Environmental Protection Agency (EPA).
Notice of proposed rulemaking.
EPA is proposing to make minor amendments to the existing Tier 2 motor vehicle regulations (65 FR 6698, February 10, 2000, hereinafter referred to as the Tier 2 rule). These proposed minor amendments are consistent with our intention, under the original Tier 2 rule, to provide interim compliance flexibilities for clean diesels in the passenger car market. While the automotive industry has made rapid advancements in light-duty diesel emissions control technologies and will, as a result, be able to produce diesel vehicles that can comply with the primary regulatory requirements of the Tier 2 program, diesel vehicles still face some very limited technological challenges in meeting the full suite of Tier 2 requirements. This action would provide two voluntary, interim alternative compliance options for a very limited set of standards for oxides of nitrogen (NOX), including only high altitude and high speed/high acceleration conditions. These temporary alternative compliance options are designed to be environmentally neutral, as manufacturers choosing them would then be required to meet more stringent standards in other aspects of the Tier 2 program. The alternative compliance options would last for only three model years, during which time advancements in diesel emissions control technologies would be further developed.

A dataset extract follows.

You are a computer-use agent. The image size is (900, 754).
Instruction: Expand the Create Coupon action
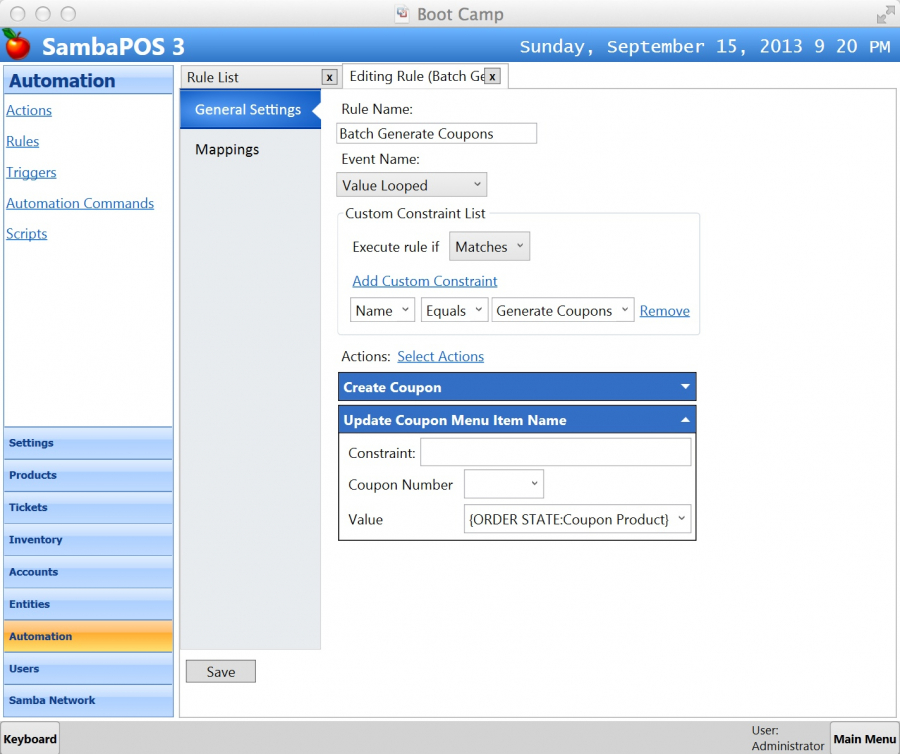685,387
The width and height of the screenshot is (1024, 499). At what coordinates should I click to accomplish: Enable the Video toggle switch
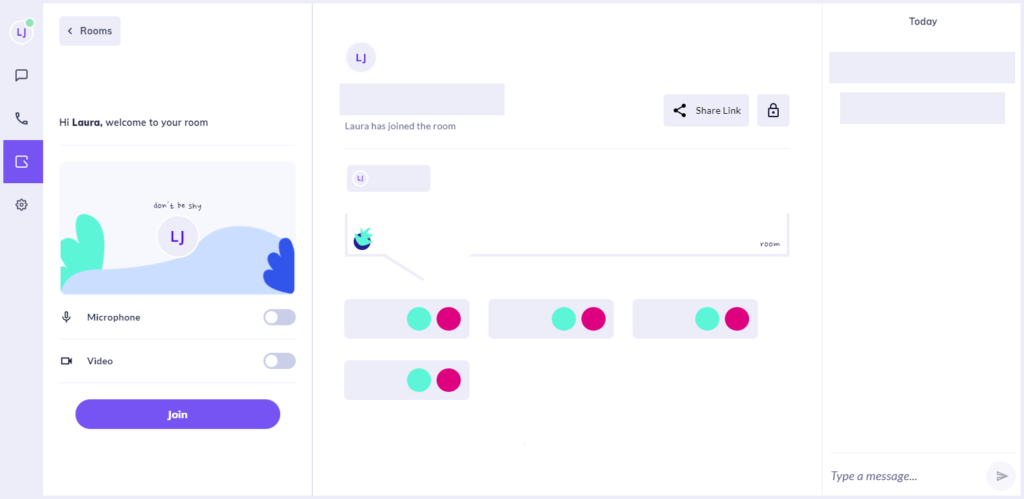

In the “Rules and Regulations” section of this Federal Register, we are making these technical amendments as a direct final rule without prior proposal because we view these technical amendments as noncontroversial revisions and anticipate no adverse comment. We have explained our reasons for these technical amendments in the preamble to the direct final rule. If we receive no adverse comment, we would not take further action on this proposed rule. If we receive adverse comment, we would withdraw the portions of the direct final rule receiving such comment and those portions would not take effect. We would address all public comments in a subsequent final rule based on this proposed rule. We would not institute a second comment period on this action. Any parties interested in commenting must do so at this time.

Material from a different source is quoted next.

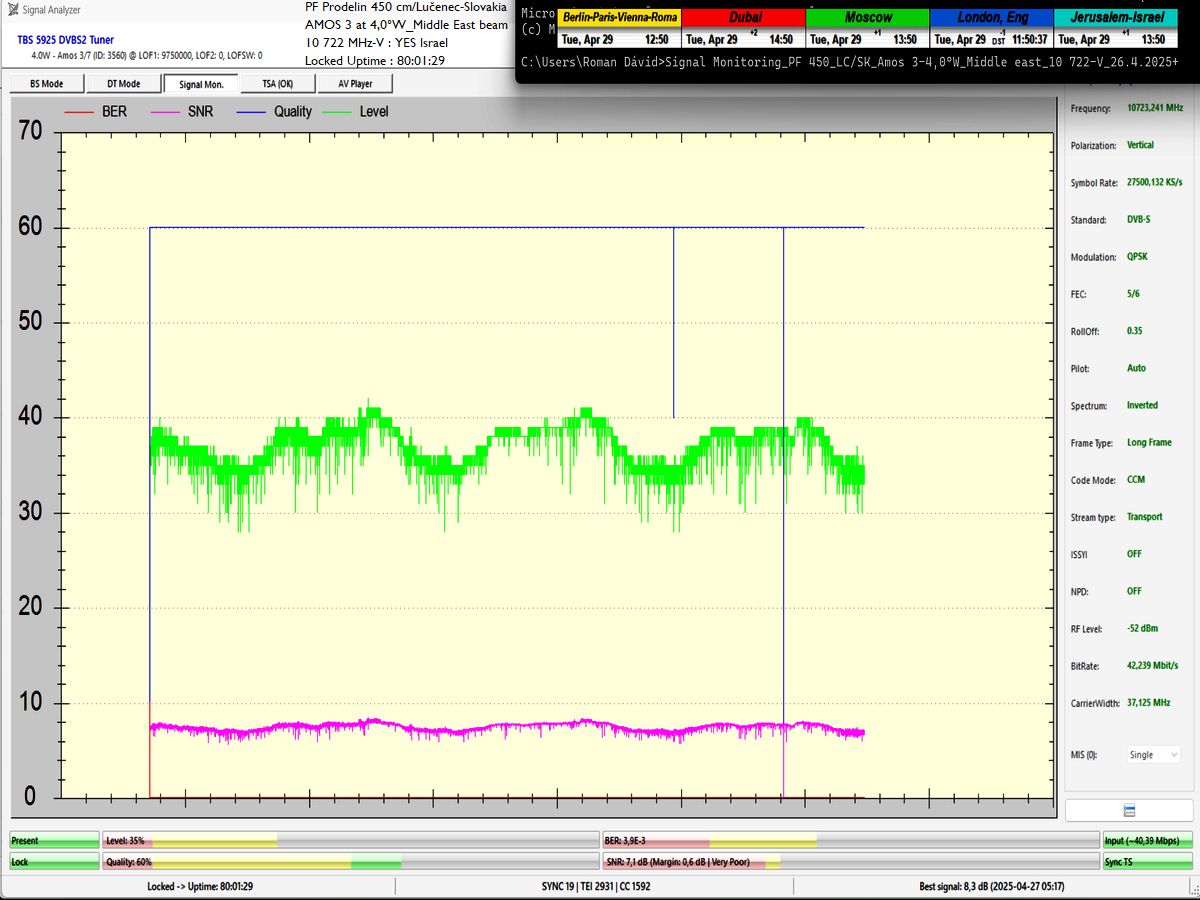Open the MIS Single dropdown
The height and width of the screenshot is (900, 1200).
(1154, 755)
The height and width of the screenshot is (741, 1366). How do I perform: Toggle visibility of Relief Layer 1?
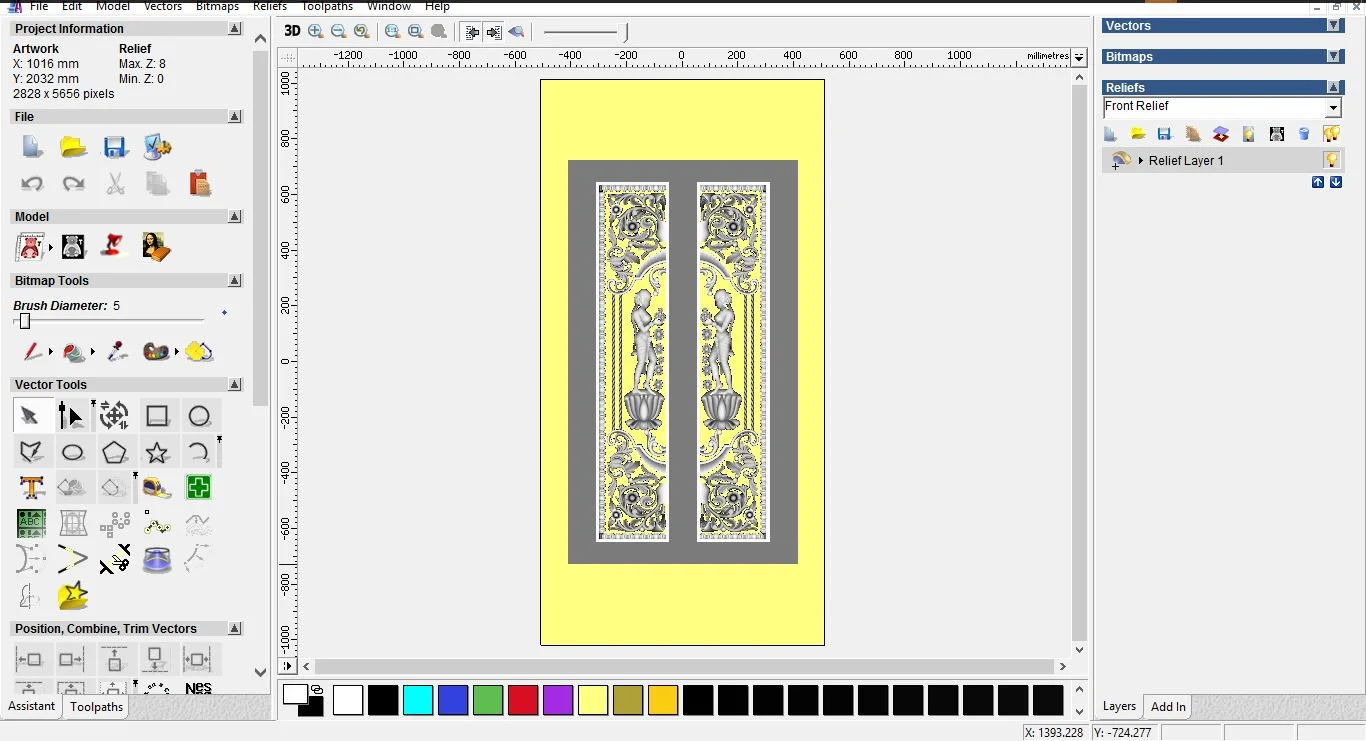pyautogui.click(x=1331, y=160)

If we do not receive a request for a public hearing, written comments are due May 1, 2006. Requests for a public hearing must be received by April 14, 2006. If we do receive a request for a public hearing, it would be held on May 1, 2006, starting at 10 a.m. In that case, the public comment period would close on June 28, 2006.
Submit your comments, identified by Docket ID No. EPA-HQ-OAR-2006-0160, by one of the following methods:
- http://www.regulations.gov: Follow the on-line instructions for submitting comments.
- Mail: Public Docket No. A-97-10, Environmental Protection Agency, Mailcode: 6102T, 1200 Pennsylvania Ave., NW., Washington, DC 20460.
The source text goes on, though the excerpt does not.